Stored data
──────
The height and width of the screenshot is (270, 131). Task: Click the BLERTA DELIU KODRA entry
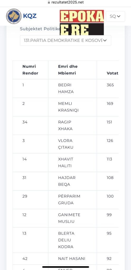tap(66, 240)
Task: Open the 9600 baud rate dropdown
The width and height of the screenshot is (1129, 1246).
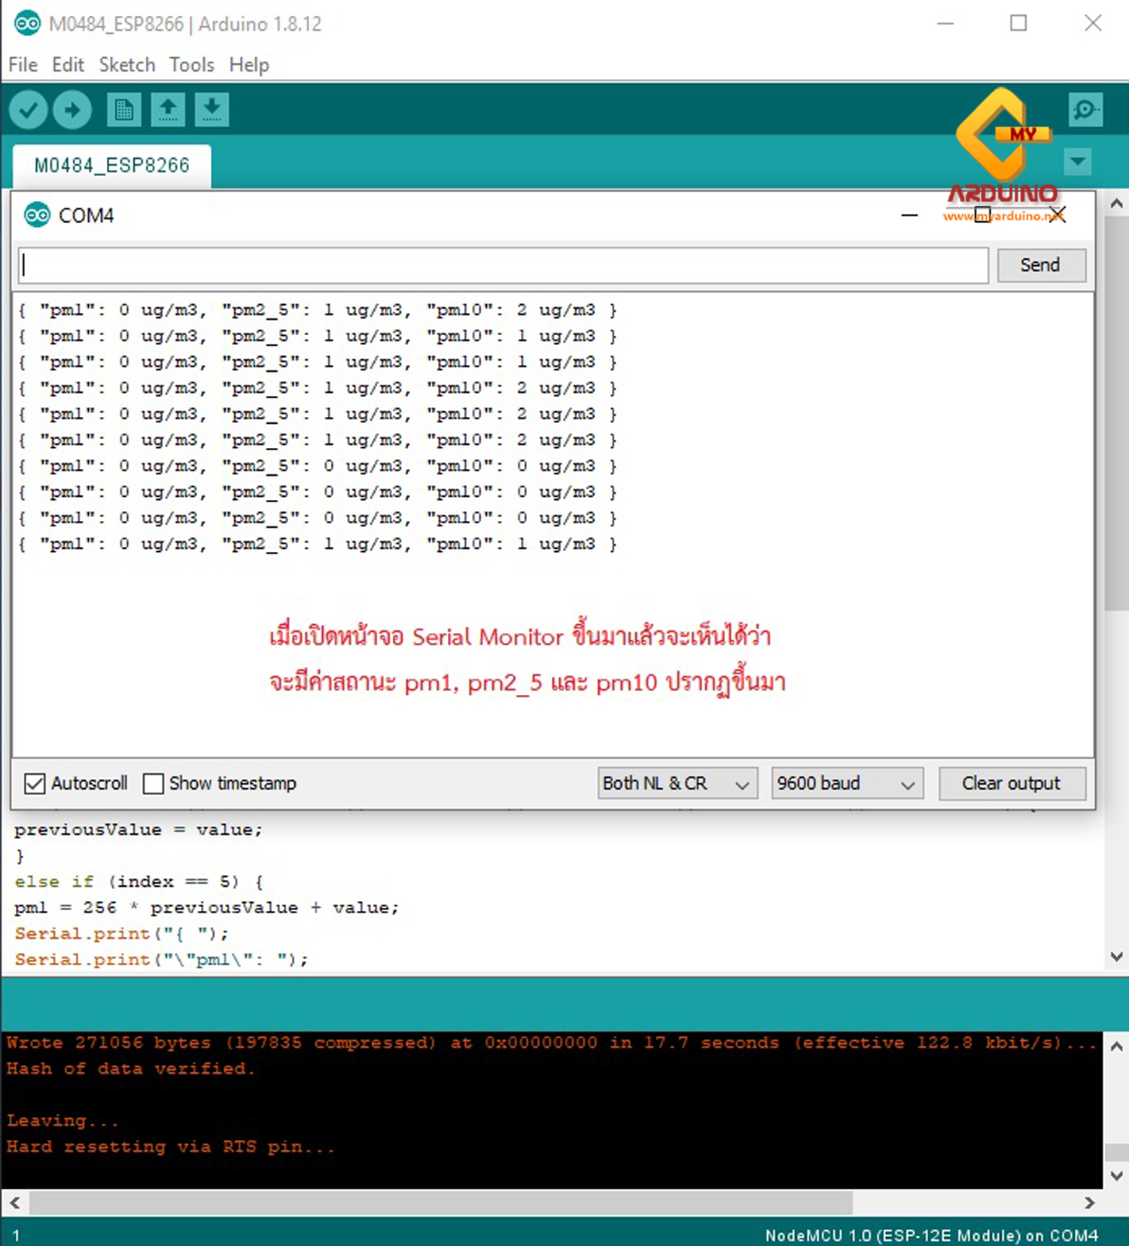Action: tap(847, 784)
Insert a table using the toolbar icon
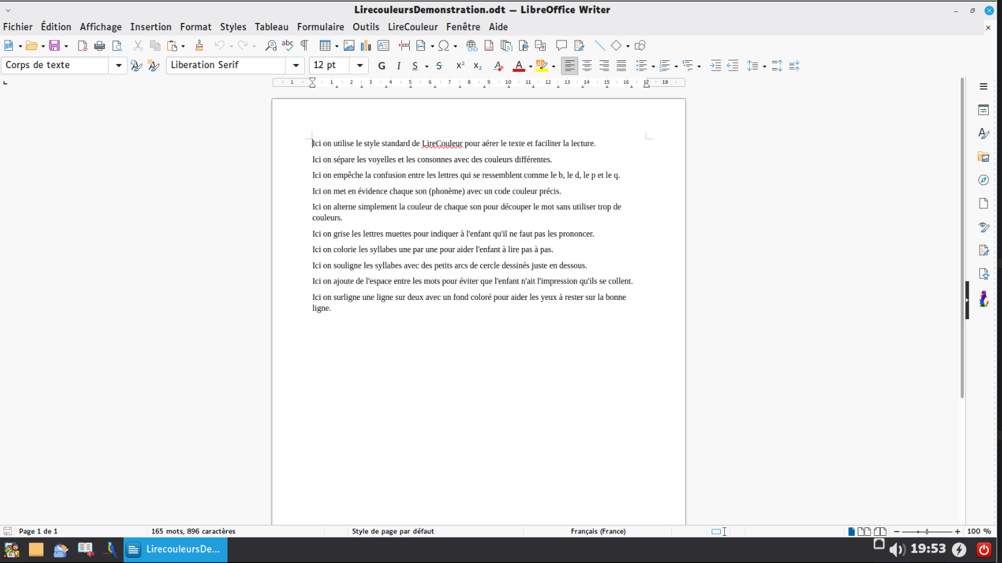Screen dimensions: 1002x563 click(x=325, y=46)
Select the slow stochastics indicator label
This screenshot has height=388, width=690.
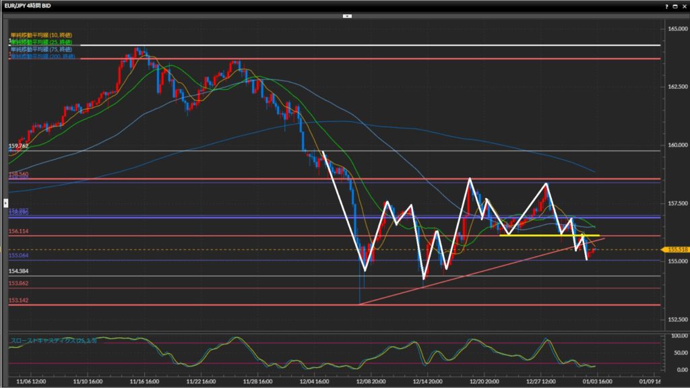53,341
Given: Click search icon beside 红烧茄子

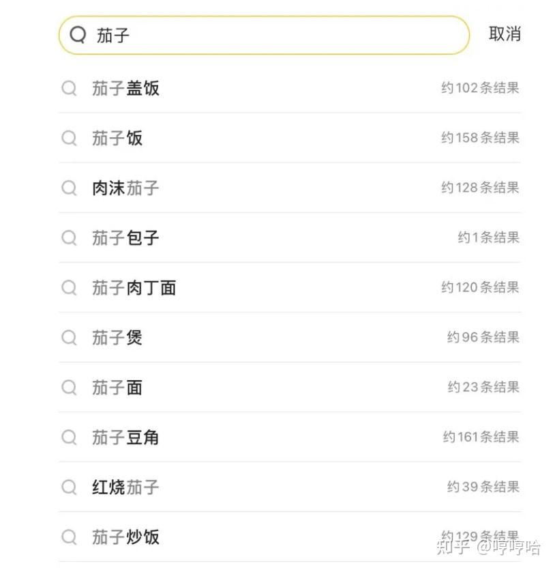Looking at the screenshot, I should 70,487.
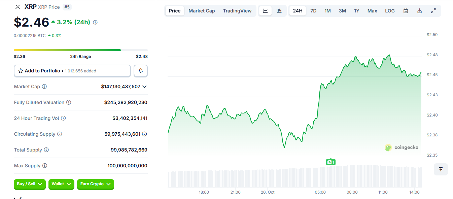This screenshot has width=453, height=199.
Task: Download the chart data
Action: pos(419,11)
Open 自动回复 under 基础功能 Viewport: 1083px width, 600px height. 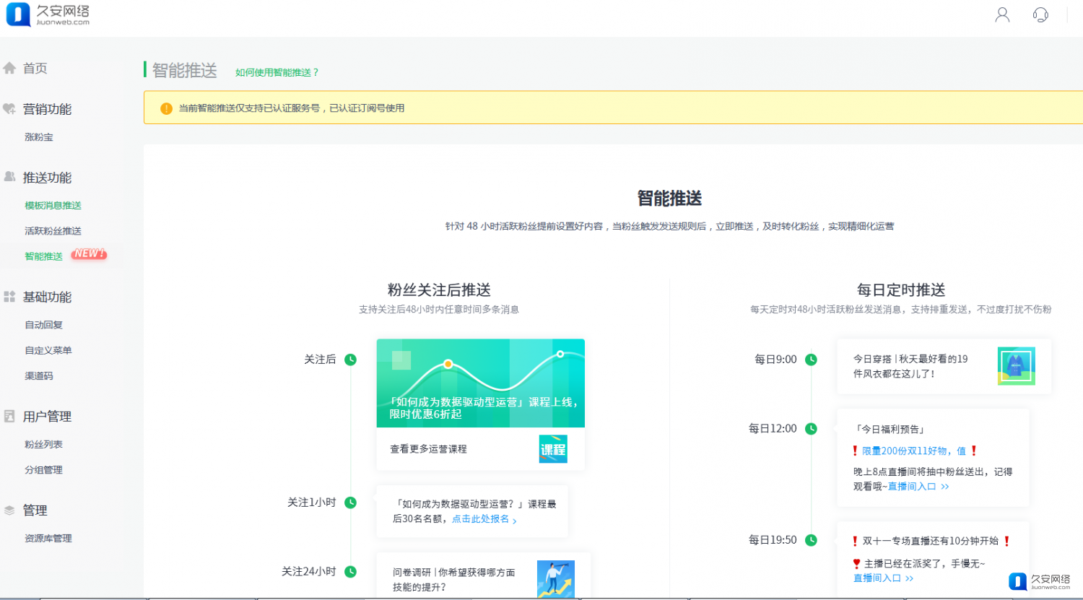click(43, 325)
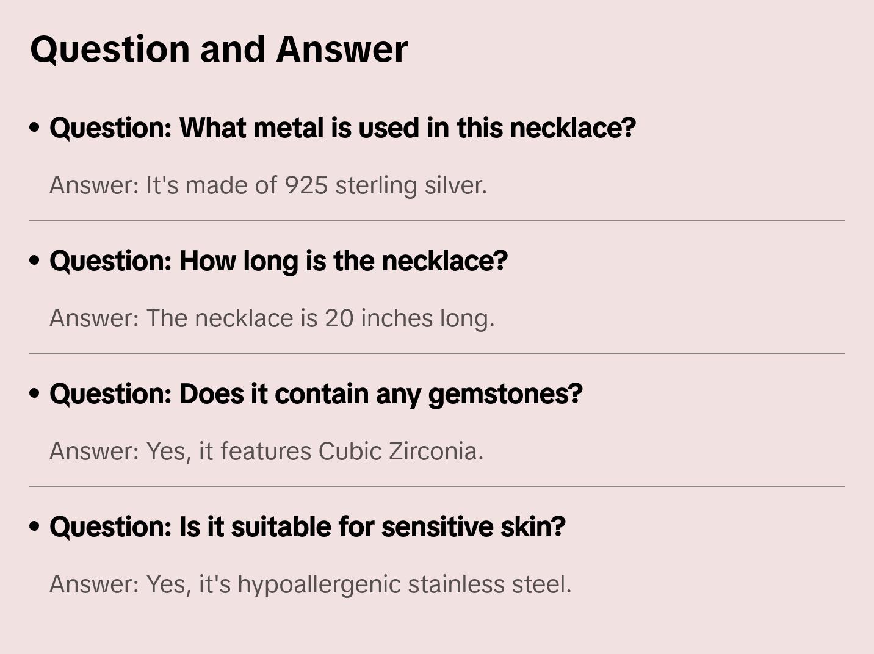This screenshot has height=654, width=874.
Task: Click the sensitive skin question
Action: coord(307,527)
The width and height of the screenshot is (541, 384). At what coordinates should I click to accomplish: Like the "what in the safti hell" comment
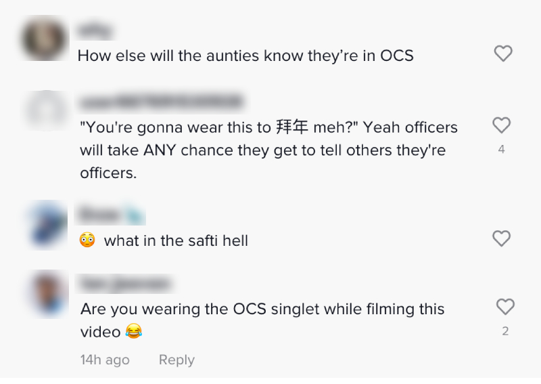click(x=501, y=238)
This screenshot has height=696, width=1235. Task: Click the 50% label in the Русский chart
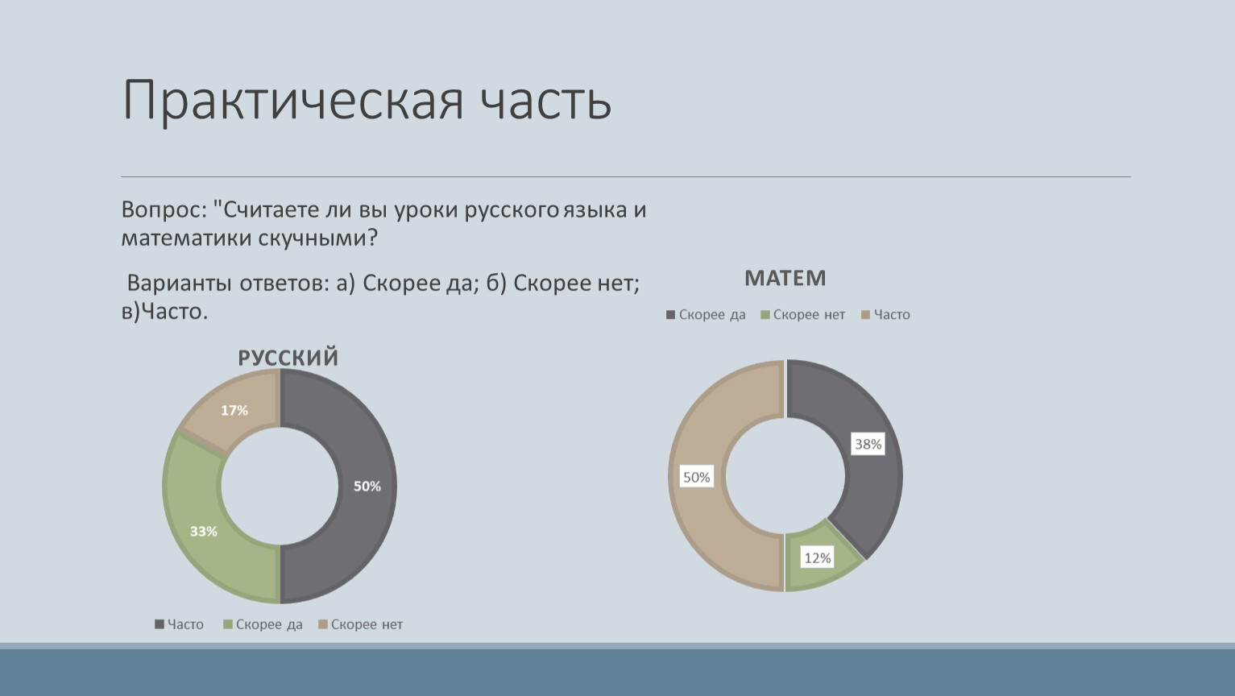coord(367,486)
──────
**What the exercise asks**
Produce an exact copy of the lines from the line with "This screenshot has height=696, width=1235." through the last line of the data above, both ends included. No pictures belong in it.

**Written response**
This screenshot has height=696, width=1235. Task: Click the 50% label in the Русский chart
coord(367,486)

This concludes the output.